There are two types of 'air make-up' valves. The 'snifter' which injects a small amount of air with each pump start up and the 'float' type that goes in the side of the tank. Both are prone to failure. Best solution though is to go to bladder tanks - don't think I would if you need all those tanks.
I am intrigued with your multiple tank system. Why so many tanks? They give you fewer pump starts but much longer run times. Is there some reason other than that?
Nope. Years back, when we first designed the well system, I was told that cycling was what kills well pumps. The intent was to give long on/off times both to extend the life of the pumps and to give more saturation time for our chlorine system.
Also I don't get the need for a booster pump at your mother's house. with main pump set for 40-80 psi she will be getting...umm...about 20-60 at the house anyhow. Ooops...yep, 20 psi too low and high end would be some less than 60.

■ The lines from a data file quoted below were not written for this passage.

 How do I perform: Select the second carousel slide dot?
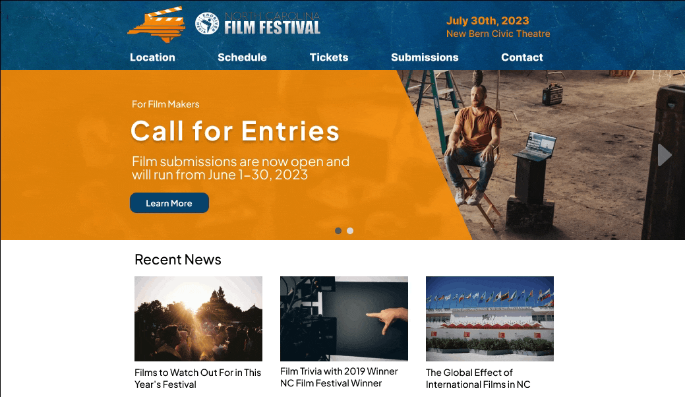[350, 231]
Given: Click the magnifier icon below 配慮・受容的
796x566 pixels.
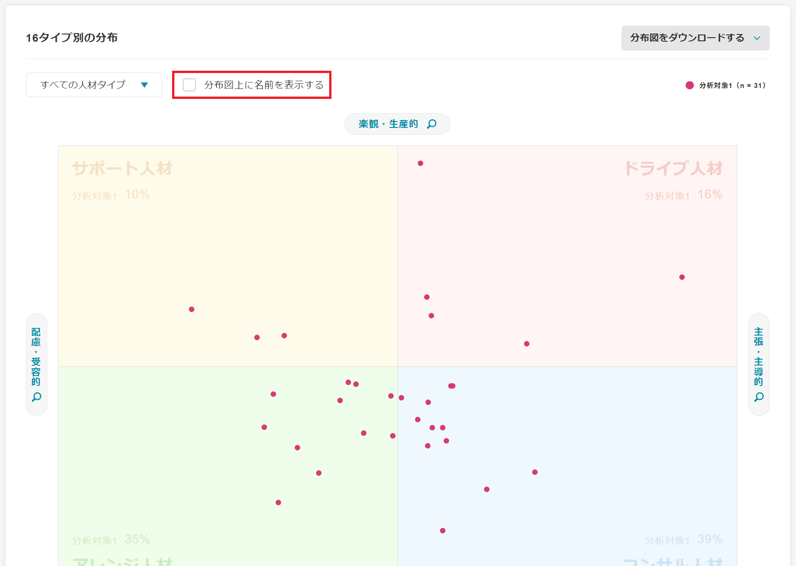Looking at the screenshot, I should tap(36, 397).
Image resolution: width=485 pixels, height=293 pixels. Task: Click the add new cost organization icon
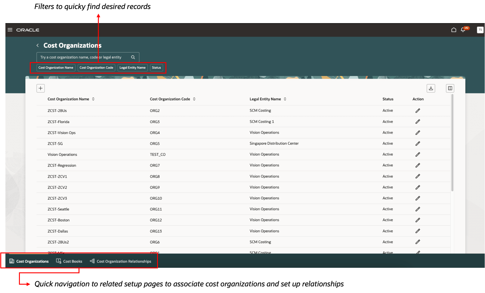41,88
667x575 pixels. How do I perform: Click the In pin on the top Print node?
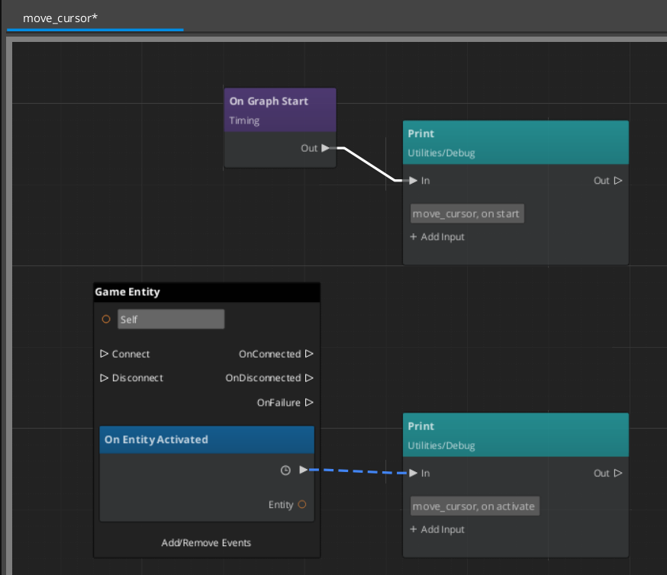(412, 181)
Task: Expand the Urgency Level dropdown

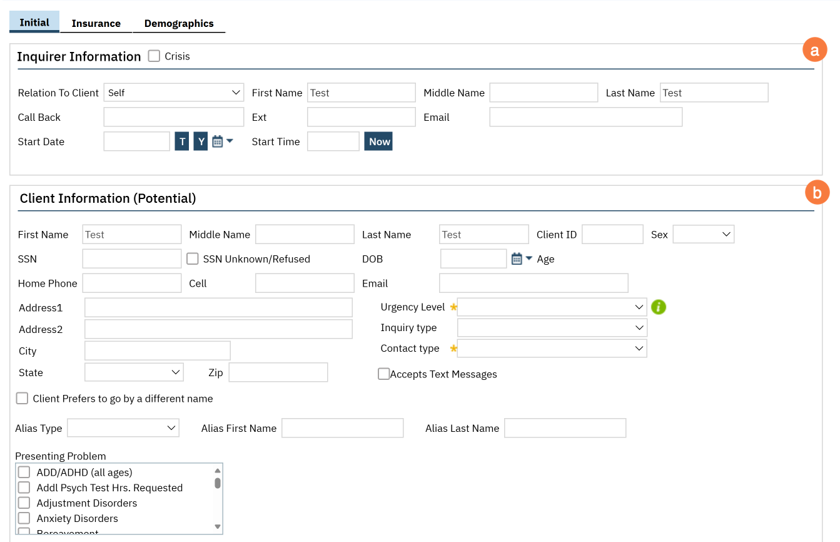Action: point(552,307)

Yeah, it runs some where around 20-50 psi without the booster pump. Usable, but not desireable. Using the 30 psi spread and additional tanks on the main pump saves it from having to startup every time the booster starts. IIRC, it calculated out to about 2to1. Again, the purpose was to try to extend the life of the pumps while providing a "normal" pressure at the house. The other origional purpose was that it was designed to be a two house system, though county requirements ended up making this unfeasable since the last requirement they told us about before issuing a construction permit for the second house was that we needed to tear out the farm and put 16-1/2 of our 17 acres into native growth protection and we would only be allowed to use 1/4 acre for each house. In Washington, native growth protection areas are limited access areas and even mowing is illegal. I wasn't willing to tear out the farm and be told I couldn't walk on or use my own land.